* [DATA TO EXAMINE]:
☆ ☆ ☆ ☆ ☆ ☆ ☆
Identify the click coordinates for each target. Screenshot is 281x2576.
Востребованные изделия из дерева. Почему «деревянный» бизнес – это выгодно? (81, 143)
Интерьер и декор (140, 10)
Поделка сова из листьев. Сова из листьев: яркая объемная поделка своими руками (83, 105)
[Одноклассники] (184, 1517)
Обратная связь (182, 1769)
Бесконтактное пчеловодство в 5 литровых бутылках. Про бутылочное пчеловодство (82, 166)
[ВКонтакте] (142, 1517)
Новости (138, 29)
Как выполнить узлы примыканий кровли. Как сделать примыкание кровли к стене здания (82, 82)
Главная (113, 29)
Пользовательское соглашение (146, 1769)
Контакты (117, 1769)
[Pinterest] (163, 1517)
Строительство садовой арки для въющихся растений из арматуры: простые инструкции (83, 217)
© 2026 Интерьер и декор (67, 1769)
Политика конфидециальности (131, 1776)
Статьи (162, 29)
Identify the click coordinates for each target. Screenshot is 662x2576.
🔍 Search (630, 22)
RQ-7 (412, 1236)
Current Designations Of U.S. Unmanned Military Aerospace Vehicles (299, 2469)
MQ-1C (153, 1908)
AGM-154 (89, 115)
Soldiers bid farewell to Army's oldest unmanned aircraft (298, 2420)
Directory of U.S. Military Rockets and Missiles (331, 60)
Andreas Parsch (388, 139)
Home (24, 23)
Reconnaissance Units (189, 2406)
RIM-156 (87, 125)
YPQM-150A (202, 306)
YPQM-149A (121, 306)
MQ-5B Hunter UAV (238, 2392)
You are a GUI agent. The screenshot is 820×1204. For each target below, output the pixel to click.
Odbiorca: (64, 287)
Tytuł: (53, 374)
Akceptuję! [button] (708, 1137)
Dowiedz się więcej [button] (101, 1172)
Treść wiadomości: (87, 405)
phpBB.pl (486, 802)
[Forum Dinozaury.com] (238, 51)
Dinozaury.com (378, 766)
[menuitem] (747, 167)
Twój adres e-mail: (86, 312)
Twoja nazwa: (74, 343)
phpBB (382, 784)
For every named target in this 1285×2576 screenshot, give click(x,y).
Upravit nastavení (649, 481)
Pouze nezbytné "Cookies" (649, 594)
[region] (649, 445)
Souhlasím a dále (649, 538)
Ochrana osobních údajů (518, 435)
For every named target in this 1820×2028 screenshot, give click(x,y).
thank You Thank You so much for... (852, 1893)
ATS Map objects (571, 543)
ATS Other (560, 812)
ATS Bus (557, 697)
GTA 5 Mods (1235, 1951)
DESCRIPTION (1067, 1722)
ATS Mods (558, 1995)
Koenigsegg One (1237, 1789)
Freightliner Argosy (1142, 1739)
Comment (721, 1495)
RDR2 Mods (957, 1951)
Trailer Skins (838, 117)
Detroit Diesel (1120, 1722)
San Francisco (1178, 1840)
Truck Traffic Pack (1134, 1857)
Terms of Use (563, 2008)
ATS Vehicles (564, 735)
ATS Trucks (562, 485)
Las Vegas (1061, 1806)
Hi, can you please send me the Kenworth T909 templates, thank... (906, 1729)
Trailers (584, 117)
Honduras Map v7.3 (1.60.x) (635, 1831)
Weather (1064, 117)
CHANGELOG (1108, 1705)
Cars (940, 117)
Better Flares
☆ ☆ ☆ ☆ ☆ ☆ ☆
* [WORK ITEM]: Copy every line of the data that carries the word "Vehicles".

* [YOUR SOLUTION]:
Current Designations Of U.S. Unmanned Military Aerospace Vehicles (299, 2469)
ATS Vehicles (564, 735)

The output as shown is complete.